At least 85% of patients at the hospital would continue to be treated there. However they would still allow for greater specialisation, which the NHS tells us would save 130 lives a year. At the moment the mortality rate is much higher for patients admitted at weekends than week days - as they are more likely to see junior doctors rather than consultants.

The Accident and Emergency Centre at Charing Cross Hospital is being renamed the Urgent Care Centre. Anyone who arrives at the hospital with an accident or emergency 24 hours a day, seven days a week, will be cared for. Usually this will be in the hospital. If a decision is made that better specialist care could be provided elsewhere they will be taken by ambulance to where this is available.

The reorganization of stroke care in London has produced dramatic improvements in life expectancy for stroke victims saving 200 lives in 2010/11 with an estimate that it will now be saving as many as 500 lives a year. Also that the outcomes for those who suffer a stroke are much better in terms of the extent of their recovery - to be able to talk and understand, to be able move.

I spoke to Tony Rudd the Professor of Stroke Medicine at Kings College about this. He is clear that switching from general hospitals to specialist hospitals could save many lives among those suffering other serious conditions.

The concern with specialist hospitals is that it takes longer to get there by ambulance rather than having everything available locally. Yet despite this lives are still saved. However which could and should be faster is time it takes for ambulances to arrive and the skill of the paramedics. They don't need to based in hospitals. They could share stations with the fire brigade, for example, as the London Assembly, among others, has proposed.

The new Charing Cross Hospital will do more of some things (for example treatment for the elderly and mental health will be expanded.) Other services will be transferred. Those who demand it should be "saved" as a general hospital miss the point that it isn't a really general hospital anyway.

There was a discussion about this at the Hammersmith and Fulham Council meeting on Wednesday evening.
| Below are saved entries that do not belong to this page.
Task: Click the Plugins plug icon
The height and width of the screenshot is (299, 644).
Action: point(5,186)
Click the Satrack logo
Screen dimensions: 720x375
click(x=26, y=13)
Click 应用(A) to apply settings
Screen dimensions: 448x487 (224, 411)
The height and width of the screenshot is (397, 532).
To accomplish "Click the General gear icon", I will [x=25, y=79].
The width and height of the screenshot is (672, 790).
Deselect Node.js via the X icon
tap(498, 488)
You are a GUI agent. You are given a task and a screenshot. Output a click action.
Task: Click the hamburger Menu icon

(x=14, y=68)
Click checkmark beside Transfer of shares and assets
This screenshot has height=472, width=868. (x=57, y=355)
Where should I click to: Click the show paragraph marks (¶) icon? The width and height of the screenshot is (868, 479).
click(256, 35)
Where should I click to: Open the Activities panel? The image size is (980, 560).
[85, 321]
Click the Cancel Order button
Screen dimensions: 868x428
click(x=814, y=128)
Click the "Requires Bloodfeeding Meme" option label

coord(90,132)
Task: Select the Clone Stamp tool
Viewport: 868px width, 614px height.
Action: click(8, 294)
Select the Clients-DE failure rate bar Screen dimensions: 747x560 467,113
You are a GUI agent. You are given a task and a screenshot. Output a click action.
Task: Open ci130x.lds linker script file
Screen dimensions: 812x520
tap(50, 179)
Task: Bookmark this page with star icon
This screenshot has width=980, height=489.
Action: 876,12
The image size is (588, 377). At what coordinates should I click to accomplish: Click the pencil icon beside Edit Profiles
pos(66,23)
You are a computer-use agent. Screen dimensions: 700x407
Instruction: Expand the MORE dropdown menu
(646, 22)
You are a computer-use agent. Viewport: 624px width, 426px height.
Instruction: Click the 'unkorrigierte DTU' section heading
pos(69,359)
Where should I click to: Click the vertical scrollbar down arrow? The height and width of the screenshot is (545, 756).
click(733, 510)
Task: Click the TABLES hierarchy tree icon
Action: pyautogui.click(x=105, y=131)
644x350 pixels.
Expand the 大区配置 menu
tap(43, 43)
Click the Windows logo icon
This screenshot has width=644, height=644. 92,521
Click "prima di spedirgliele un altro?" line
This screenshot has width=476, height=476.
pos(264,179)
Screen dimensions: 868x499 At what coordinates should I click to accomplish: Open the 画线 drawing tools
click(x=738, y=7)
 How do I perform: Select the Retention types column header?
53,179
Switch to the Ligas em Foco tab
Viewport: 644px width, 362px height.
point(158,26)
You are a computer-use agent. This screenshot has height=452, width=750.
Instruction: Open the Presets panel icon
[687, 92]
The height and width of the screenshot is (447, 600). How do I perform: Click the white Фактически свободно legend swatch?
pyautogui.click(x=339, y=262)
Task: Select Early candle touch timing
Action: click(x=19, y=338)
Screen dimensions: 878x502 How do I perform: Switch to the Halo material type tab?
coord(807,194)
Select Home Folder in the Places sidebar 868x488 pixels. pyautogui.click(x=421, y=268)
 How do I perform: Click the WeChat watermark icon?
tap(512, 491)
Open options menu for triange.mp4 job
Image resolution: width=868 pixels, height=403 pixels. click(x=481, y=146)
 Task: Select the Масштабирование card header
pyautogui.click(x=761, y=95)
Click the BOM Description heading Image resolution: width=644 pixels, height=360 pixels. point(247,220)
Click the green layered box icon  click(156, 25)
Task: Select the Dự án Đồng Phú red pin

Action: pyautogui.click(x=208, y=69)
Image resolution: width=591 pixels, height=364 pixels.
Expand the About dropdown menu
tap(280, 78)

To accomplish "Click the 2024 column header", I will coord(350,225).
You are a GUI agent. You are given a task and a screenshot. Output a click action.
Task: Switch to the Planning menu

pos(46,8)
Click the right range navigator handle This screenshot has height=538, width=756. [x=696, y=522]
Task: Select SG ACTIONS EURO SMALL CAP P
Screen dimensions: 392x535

My colleague Cllr Marcus Ginn said:

If you have a heart attack outside Charing Cross Hospital tomorrow, you will be taken by ambulance to Hammersmith. If you have a major trauma incident you will be taken to St Mary’s. If your child
needs paediatric care that ambulance will take you from the Fulham Palace Road to Chelsea & Westminster. We already have specialist centres - and this already saves lives.

I illustrate the argument with my local example but the same principles apply elsewhere. The Mayor of London Boris Johnson was brave and right to support greater specialisation when asked about it on his LBC phone-in this week.

Labour-run Ealing Council are wrong to waste hundreds of thousands of pounds of their Council Taxpayers money on a Judicial Review. It will also costs hundred of thousands from the NHS budget. Like other Judicial Reviews it is very unlikely to succeed.

A Judicial Review of this type represents a thoroughly undemocratic approach. If you want general hospitals rather than specialist hospitals then to get enough MPs to approve such a policy - do not try to impose such a view via spurious legal technicalities. In any event the campaign against hospital specialisation - whether through legitimate democratic means or these more dubious legal challenge - is misguided. If greater hospital specialisation came to be halted then lives would be lost.